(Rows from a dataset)
__________________________________________________
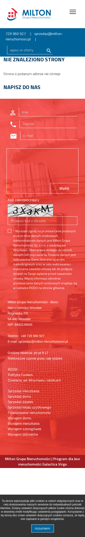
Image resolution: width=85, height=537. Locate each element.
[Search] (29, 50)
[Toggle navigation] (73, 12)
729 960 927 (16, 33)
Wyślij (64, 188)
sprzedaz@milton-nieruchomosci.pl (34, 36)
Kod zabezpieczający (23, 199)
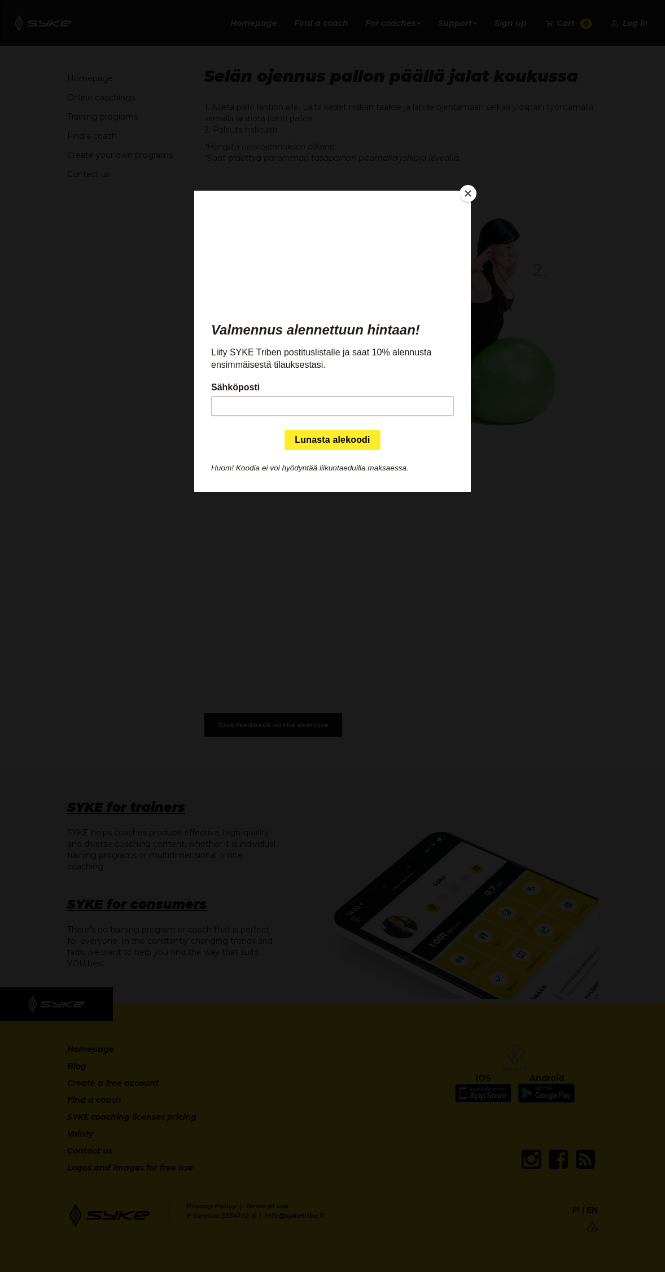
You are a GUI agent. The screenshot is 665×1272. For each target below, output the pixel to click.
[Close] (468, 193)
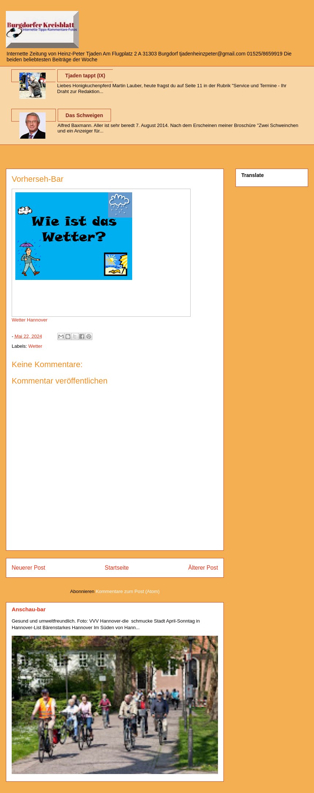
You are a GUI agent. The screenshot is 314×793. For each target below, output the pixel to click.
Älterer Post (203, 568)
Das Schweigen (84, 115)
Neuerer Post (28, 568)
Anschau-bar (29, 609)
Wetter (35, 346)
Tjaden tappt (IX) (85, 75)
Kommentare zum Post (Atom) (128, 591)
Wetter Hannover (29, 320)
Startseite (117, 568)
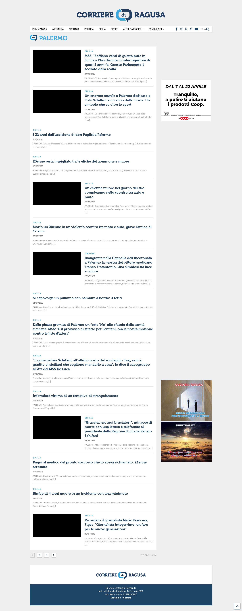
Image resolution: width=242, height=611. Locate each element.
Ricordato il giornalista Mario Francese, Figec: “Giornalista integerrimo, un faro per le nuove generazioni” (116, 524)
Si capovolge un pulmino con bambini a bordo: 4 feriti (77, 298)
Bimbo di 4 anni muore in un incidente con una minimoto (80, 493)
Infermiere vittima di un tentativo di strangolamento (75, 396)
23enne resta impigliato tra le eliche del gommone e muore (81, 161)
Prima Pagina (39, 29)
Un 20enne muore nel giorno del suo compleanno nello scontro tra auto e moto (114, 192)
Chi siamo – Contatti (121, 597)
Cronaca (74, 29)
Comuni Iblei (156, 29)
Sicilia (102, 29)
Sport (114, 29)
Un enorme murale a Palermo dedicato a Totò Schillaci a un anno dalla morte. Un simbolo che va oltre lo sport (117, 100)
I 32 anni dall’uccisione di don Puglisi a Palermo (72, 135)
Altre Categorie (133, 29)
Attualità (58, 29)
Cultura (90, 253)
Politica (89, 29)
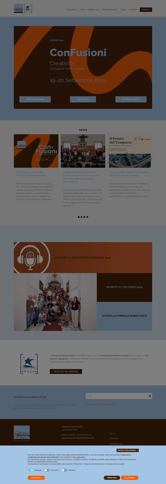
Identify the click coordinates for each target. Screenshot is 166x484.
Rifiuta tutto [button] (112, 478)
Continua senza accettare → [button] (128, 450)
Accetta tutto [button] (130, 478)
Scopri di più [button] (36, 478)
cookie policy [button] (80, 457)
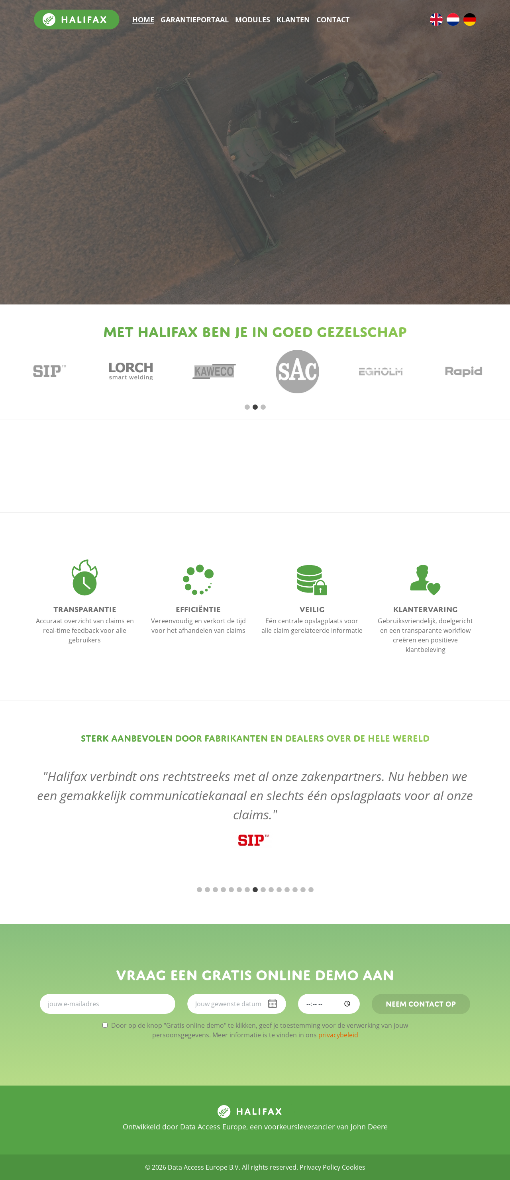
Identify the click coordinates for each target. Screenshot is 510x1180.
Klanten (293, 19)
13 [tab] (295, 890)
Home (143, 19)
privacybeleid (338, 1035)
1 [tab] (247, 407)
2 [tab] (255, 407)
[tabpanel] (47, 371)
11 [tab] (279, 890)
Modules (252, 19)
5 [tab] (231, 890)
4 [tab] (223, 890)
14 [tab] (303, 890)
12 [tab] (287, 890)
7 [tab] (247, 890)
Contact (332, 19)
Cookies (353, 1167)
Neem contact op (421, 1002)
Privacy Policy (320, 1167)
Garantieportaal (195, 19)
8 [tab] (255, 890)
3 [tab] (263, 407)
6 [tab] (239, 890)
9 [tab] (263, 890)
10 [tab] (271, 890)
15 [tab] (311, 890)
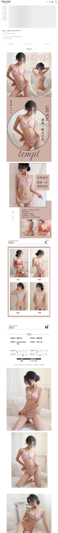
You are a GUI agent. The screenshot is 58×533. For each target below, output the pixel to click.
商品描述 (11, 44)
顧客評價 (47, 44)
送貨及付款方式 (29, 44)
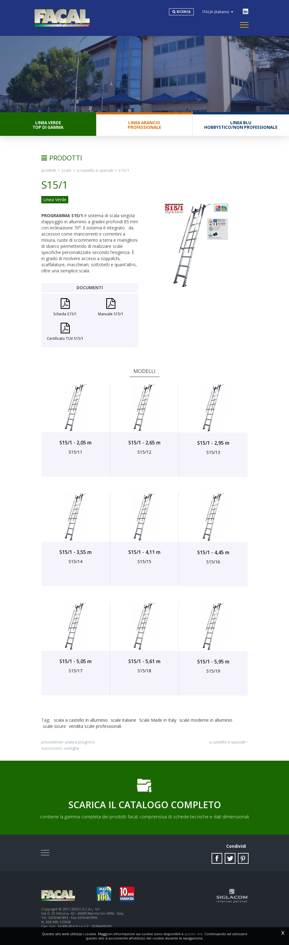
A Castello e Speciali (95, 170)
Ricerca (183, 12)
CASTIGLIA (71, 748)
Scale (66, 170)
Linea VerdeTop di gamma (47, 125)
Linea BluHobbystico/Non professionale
__________________________________________________
:: WHAT IS ASKED ::
Format the listing above as a JSON list of strings, with one string per line and no blank lines. Leave the pictures out of the answer.

:: REPLY TO THE TASK ::
[
  "Image resolution: width=85, height=537. Locate each element.",
  "[Search] (29, 50)",
  "[Toggle navigation] (73, 12)",
  "729 960 927 (16, 33)",
  "Wyślij (64, 188)",
  "sprzedaz@milton-nieruchomosci.pl (34, 36)",
  "Kod zabezpieczający (23, 199)",
  "You are a GUI agent. The screenshot is 665×1272. For each target below, output the pixel to click.",
  "[Close] (468, 193)",
  "You are a GUI agent. The screenshot is 314×793. For each target below, output the pixel to click.",
  "Älterer Post (203, 568)",
  "Das Schweigen (84, 115)",
  "Neuerer Post (28, 568)",
  "Anschau-bar (29, 609)",
  "Wetter (35, 346)",
  "Tjaden tappt (IX) (85, 75)",
  "Kommentare zum Post (Atom) (128, 591)",
  "Wetter Hannover (29, 320)",
  "Startseite (117, 568)",
  "Image resolution: width=242, height=611. Locate each element.",
  "Ricordato il giornalista Mario Francese, Figec: “Giornalista integerrimo, un faro per le nuove generazioni” (116, 524)",
  "Si capovolge un pulmino con bambini a bordo: 4 feriti (77, 298)",
  "Bimbo di 4 anni muore in un incidente con una minimoto (80, 493)",
  "Infermiere vittima di un tentativo di strangolamento (75, 396)",
  "23enne resta impigliato tra le eliche del gommone e muore (81, 161)",
  "Prima Pagina (39, 29)",
  "Un 20enne muore nel giorno del suo compleanno nello scontro tra auto e moto (114, 192)",
  "Chi siamo – Contatti (121, 597)",
  "Cronaca (74, 29)",
  "Comuni Iblei (156, 29)",
  "Sicilia (102, 29)",
  "Sport (114, 29)",
  "Un enorme murale a Palermo dedicato a Totò Schillaci a un anno dalla morte. Un simbolo che va oltre lo sport (117, 100)",
  "I 32 anni dall’uccisione di don Puglisi a Palermo (72, 135)",
  "Altre Categorie (133, 29)",
  "Attualità (58, 29)",
  "Cultura (90, 253)",
  "Politica (89, 29)",
  "Identify the click coordinates for each target. Screenshot is 166x484.",
  "Rifiuta tutto [button] (112, 478)",
  "Continua senza accettare → [button] (128, 450)",
  "Accetta tutto [button] (130, 478)",
  "Scopri di più [button] (36, 478)",
  "cookie policy [button] (80, 457)",
  "Identify the click coordinates for each target. Screenshot is 510x1180.",
  "Klanten (293, 19)",
  "13 [tab] (295, 890)",
  "Home (143, 19)",
  "privacybeleid (338, 1035)",
  "1 [tab] (247, 407)",
  "2 [tab] (255, 407)",
  "[tabpanel] (47, 371)",
  "11 [tab] (279, 890)",
  "Modules (252, 19)",
  "5 [tab] (231, 890)",
  "4 [tab] (223, 890)",
  "14 [tab] (303, 890)",
  "12 [tab] (287, 890)",
  "7 [tab] (247, 890)",
  "Contact (332, 19)",
  "Cookies (353, 1167)",
  "Neem contact op (421, 1002)",
  "Privacy Policy (320, 1167)",
  "Garantieportaal (195, 19)",
  "8 [tab] (255, 890)",
  "3 [tab] (263, 407)",
  "6 [tab] (239, 890)",
  "9 [tab] (263, 890)",
  "10 [tab] (271, 890)",
  "15 [tab] (311, 890)",
  "You are a GUI agent. The screenshot is 58×533. For each target below, output the pixel to click.",
  "商品描述 (11, 44)",
  "顧客評價 (47, 44)",
  "送貨及付款方式 (29, 44)",
  "A Castello e Speciali (95, 170)",
  "Ricerca (183, 12)",
  "CASTIGLIA (71, 748)",
  "Scale (66, 170)",
  "Linea VerdeTop di gamma (47, 125)",
  "Linea BluHobbystico/Non professionale"
]